→ Work order
From the records below, state how many lines hold the string "computer", without any other text.

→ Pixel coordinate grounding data
┄┄┄┄┄┄

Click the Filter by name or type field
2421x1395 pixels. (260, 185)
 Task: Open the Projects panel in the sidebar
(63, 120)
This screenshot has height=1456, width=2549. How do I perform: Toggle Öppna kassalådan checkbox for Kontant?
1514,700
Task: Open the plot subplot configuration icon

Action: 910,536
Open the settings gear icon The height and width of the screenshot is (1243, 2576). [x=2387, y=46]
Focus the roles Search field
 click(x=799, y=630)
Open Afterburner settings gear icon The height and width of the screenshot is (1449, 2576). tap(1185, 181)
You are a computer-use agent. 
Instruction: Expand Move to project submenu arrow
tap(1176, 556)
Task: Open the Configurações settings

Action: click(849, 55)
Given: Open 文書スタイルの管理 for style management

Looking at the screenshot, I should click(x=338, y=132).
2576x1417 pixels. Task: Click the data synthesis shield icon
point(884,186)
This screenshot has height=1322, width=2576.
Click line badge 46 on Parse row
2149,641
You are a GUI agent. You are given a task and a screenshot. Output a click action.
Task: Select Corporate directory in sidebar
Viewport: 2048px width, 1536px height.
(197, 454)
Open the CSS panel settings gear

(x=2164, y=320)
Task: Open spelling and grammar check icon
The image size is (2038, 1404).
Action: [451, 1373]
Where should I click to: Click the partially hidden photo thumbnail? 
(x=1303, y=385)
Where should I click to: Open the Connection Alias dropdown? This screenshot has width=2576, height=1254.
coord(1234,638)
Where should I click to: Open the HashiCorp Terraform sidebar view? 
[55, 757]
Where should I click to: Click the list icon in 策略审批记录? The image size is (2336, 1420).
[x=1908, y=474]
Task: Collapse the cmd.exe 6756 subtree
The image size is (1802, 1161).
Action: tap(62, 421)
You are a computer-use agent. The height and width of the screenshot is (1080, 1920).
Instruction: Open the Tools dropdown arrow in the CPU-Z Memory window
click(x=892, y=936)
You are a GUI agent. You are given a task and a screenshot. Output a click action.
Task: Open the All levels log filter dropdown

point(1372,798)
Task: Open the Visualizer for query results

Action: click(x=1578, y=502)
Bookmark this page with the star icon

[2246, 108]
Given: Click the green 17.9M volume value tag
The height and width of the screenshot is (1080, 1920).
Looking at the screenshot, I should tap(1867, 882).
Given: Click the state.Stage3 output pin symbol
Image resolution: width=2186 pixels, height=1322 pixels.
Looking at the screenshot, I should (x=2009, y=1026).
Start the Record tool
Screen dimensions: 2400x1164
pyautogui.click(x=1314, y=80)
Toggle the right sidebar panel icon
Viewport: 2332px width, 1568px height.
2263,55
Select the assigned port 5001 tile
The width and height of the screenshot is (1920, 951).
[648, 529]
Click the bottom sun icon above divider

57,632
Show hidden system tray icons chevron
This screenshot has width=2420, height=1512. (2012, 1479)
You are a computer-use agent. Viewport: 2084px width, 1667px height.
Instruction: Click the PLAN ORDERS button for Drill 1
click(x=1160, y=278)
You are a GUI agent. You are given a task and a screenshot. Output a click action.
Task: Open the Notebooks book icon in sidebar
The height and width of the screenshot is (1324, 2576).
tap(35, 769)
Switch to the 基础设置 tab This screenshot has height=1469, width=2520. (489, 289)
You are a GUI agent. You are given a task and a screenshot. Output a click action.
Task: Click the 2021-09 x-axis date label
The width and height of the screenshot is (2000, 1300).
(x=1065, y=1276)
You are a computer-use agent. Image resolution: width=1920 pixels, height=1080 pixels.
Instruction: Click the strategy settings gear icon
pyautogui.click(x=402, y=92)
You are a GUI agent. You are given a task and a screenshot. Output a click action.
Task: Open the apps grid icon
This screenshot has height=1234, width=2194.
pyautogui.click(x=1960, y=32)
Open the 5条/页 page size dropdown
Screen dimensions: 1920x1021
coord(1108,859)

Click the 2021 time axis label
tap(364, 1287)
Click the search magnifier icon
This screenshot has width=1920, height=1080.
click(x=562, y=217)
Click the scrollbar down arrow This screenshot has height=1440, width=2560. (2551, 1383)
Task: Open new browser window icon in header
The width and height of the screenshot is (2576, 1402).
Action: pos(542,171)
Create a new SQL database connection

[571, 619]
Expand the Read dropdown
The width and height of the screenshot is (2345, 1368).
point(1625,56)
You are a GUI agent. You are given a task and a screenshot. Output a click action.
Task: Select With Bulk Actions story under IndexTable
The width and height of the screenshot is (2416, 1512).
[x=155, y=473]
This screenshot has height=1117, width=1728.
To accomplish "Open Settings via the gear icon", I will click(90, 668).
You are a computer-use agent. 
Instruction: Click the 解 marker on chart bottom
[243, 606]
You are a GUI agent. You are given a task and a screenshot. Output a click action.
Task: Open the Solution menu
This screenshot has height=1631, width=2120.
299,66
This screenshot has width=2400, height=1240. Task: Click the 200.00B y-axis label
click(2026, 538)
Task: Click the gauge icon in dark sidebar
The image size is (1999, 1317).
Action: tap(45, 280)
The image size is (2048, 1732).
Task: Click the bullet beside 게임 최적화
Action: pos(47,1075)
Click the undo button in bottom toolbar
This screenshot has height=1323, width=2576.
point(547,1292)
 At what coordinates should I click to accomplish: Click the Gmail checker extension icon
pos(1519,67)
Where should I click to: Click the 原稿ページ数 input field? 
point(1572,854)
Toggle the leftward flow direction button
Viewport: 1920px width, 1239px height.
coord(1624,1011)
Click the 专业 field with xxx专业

┄┄┄┄┄┄

→ Problem solution
5